Irish tech funding reached a new high of €1.19 billion last year with a record number of 264 companies raising investments, new figures from TechIreland show. 

TechIreland said that despite the Covid-19 pandemic, ten companies each raised over €30m last year - more than double the previous year when just four companies raised over €30m. 

The number of companies raising between €5m and €30m has also more than doubled since 2018. 

TechIreland said the results highlight the real advances being made by the Irish tech sector and underline the benefits of supporting tech startups that are now scaling and creating exports and jobs across Ireland. 

It noted that the overall results were dominated by some very large rounds and the top 10 largest investments accounted for a little more than half (53%) of the funding raised.  Amarenco raised €165m, followed by ALX Oncology (€98m) and Fenergo (€73.6m).

The HeathTech sector accounted for most of the funding last year as 64 companies raised a total €411m.

Covid related projects were important for several companies - Let's Get Checked raised €71m to produce rapid test kits, and companies like Kastus, Remedy Bio and Aquila Bioscience all received supports for their Covid related solutions. 

Enterprise Solutions was the largest sector in terms of the number of companies, with 86 companies raising €219m. 

FinTech was at a distance third with 30 companies raising a total of €186m. 

Meanwhile, ten CleanTech companies raised €173m, while other sectors such as AgTech, eCommerce, MediaTech all raised in the €30m range with smaller sums going into SportsTech, Travel, Security and Telecom. 

But today's Funding Review from TechIreland also showed the downward trend in funding at the seed stage, which has been evident for the past few years, continued in 2020. 

It said that funding rounds in the €1-3m range have been dropping consistently - by over 20% over the last four years. They fell by €97m in 2017, €89m in 2018, €82m in 2019 and saw a further fall of €78m last year.

John O'Dea, TechIreland's chief executive, said that Ireland is producing world-class entrepreneurs and tech businesses with the ambition and capability to conquer global markets.  

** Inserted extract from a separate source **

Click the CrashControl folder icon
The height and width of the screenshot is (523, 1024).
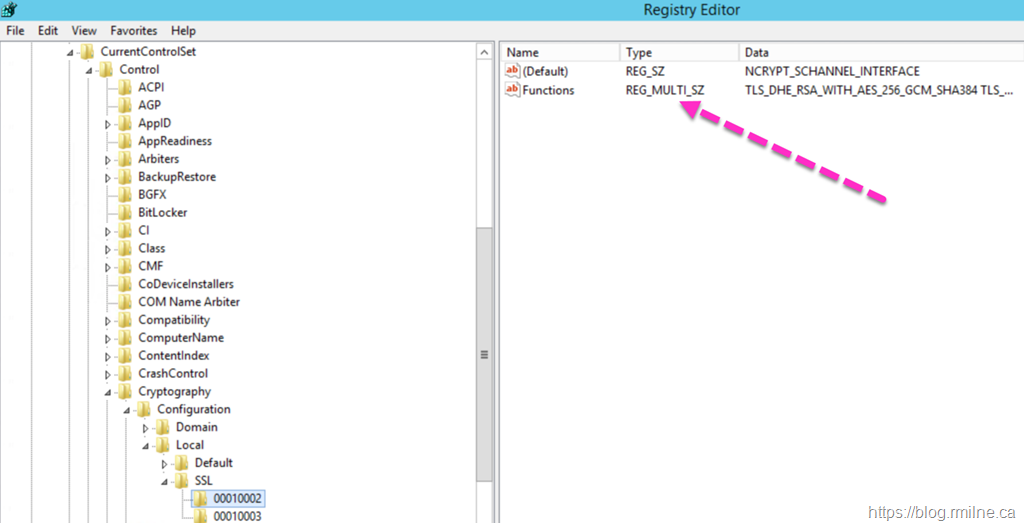[124, 373]
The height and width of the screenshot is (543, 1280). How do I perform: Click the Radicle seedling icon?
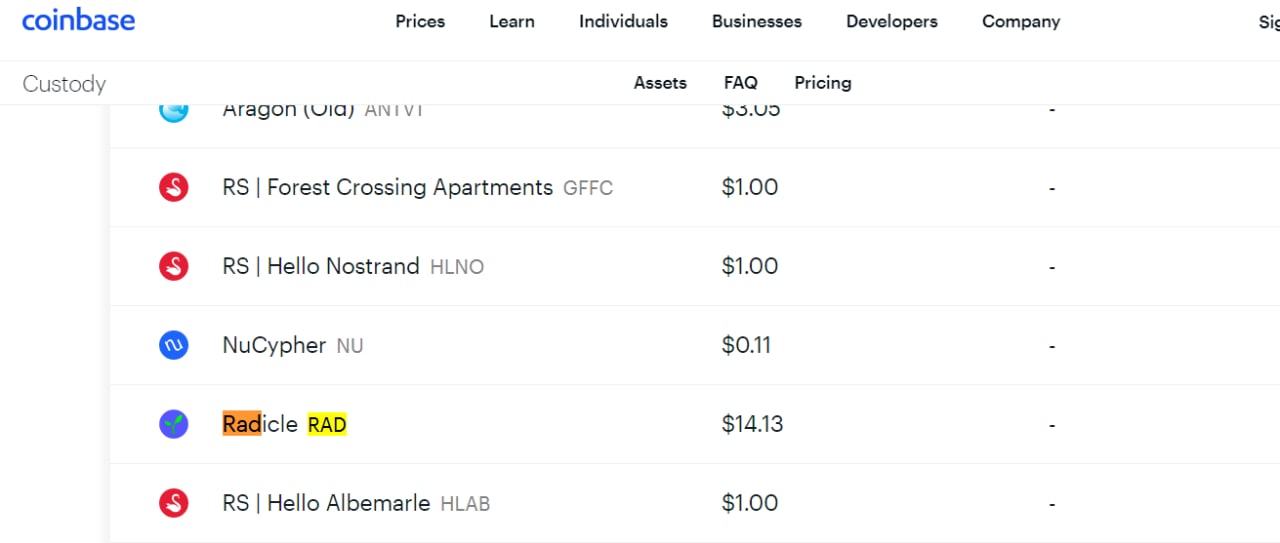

"While we rightly celebrate some of the huge investments here, we always need to remember to support the vulnerable early-stage businesses that will be the giants of the next decade," he added.

Niall McEvoy of Enterprise Ireland said that Irish startup funding, while challenging, remains robust. 

"We have more than 10 active institutional investors alongside Enterprise Ireland, a strong angel network in HBAN and European Angel Fund, good family office activity and now crowdfunding as a real option," he added.